Entries on where items appear:
******************************

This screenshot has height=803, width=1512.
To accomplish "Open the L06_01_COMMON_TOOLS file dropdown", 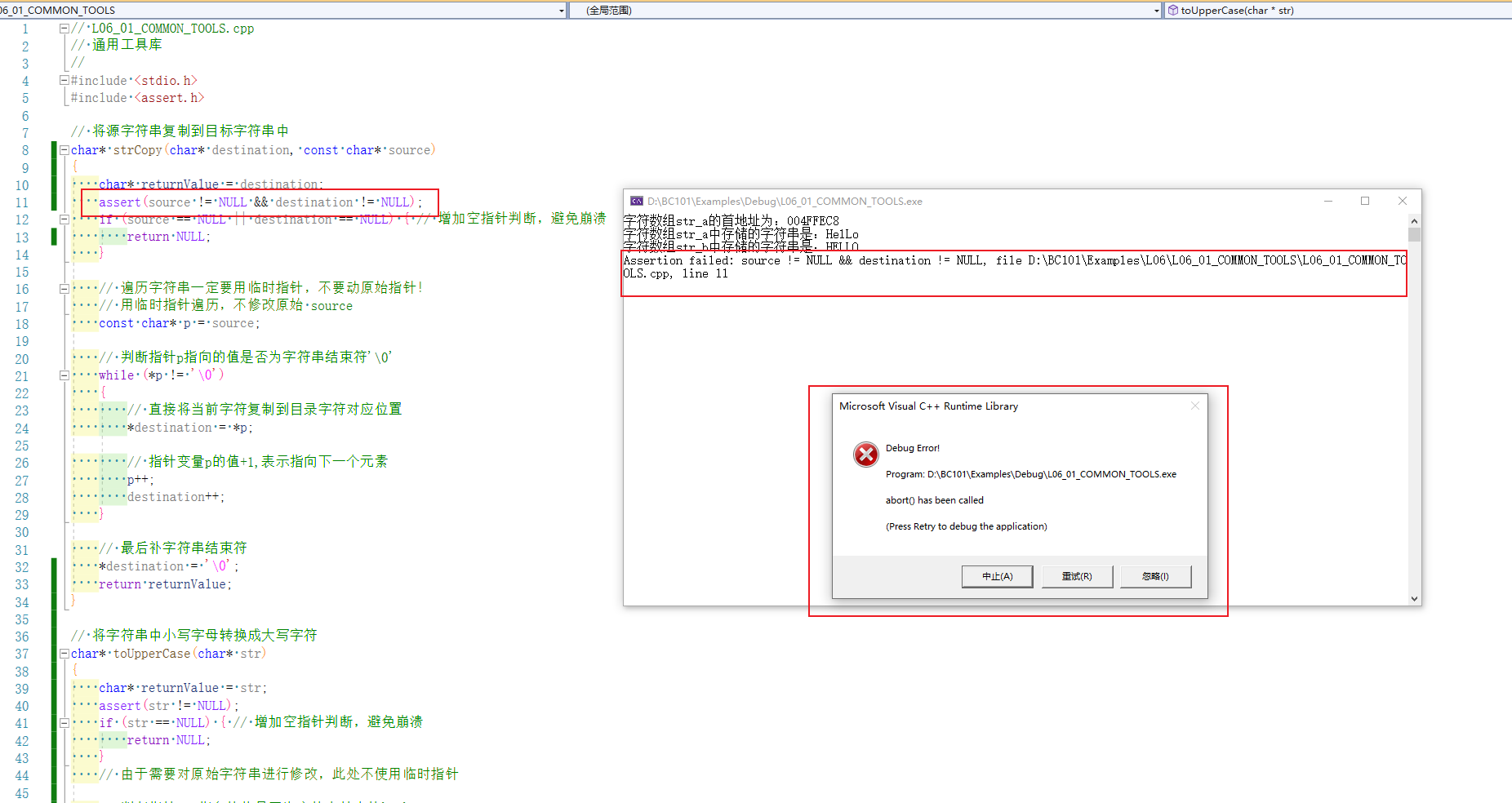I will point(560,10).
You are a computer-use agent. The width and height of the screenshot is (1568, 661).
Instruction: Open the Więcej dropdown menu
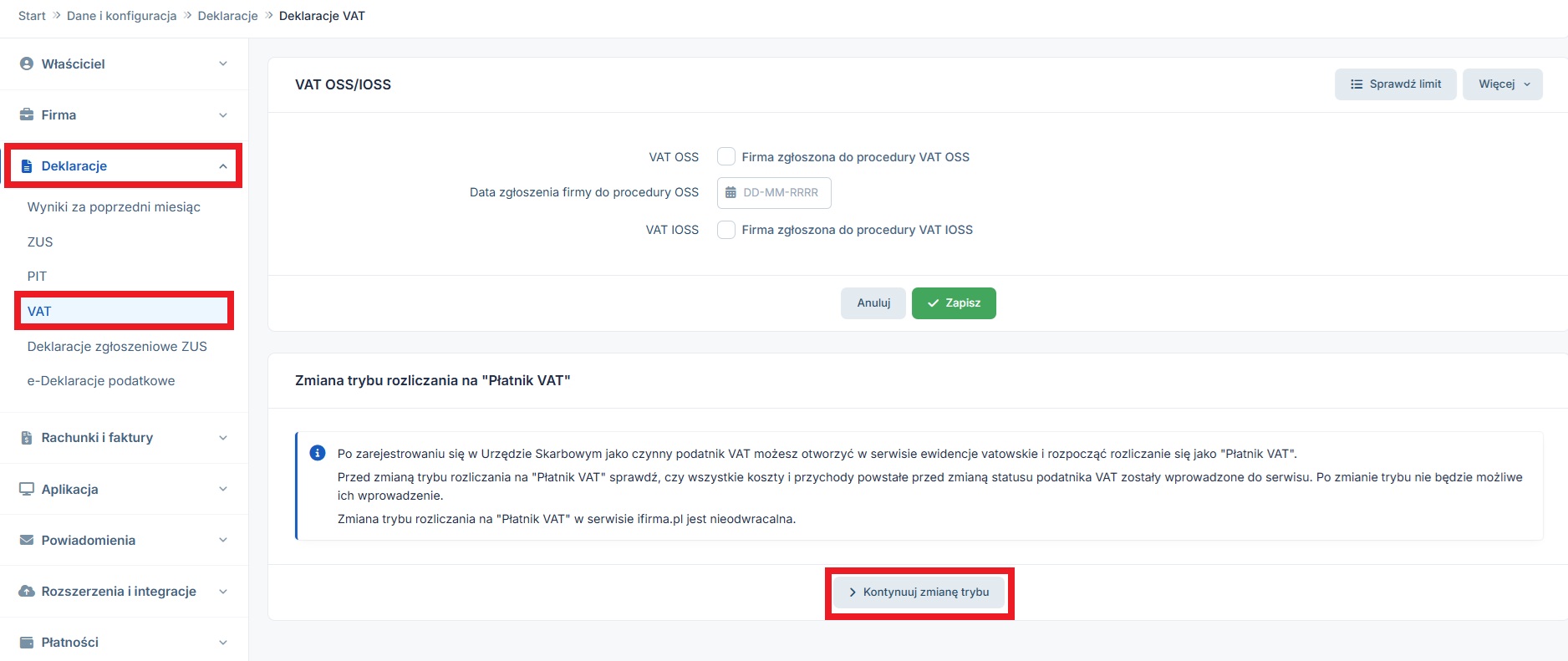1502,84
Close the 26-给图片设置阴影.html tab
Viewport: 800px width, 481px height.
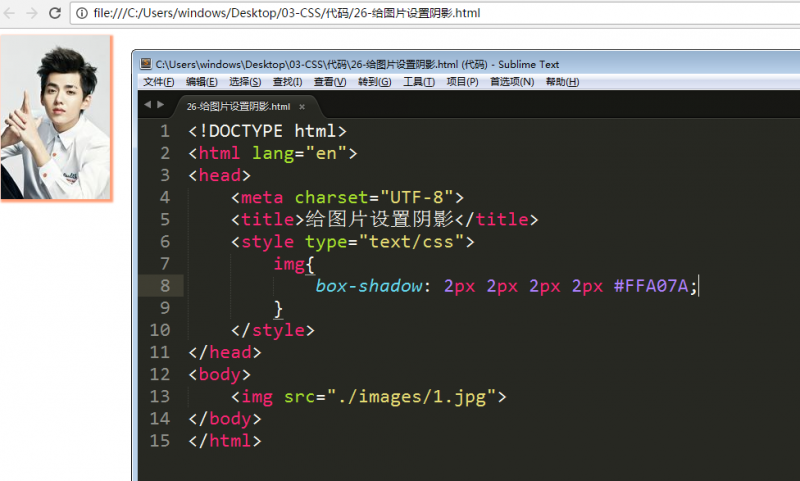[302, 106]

******************************

[What you are asked to do]: Can you copy out the material word for word, from the line containing "Close the 26-给图片设置阴影.html tab" through the end of the material, including both ends, and leave out the pictures?

[Answer for the task]:
Close the 26-给图片设置阴影.html tab
Viewport: 800px width, 481px height.
[302, 106]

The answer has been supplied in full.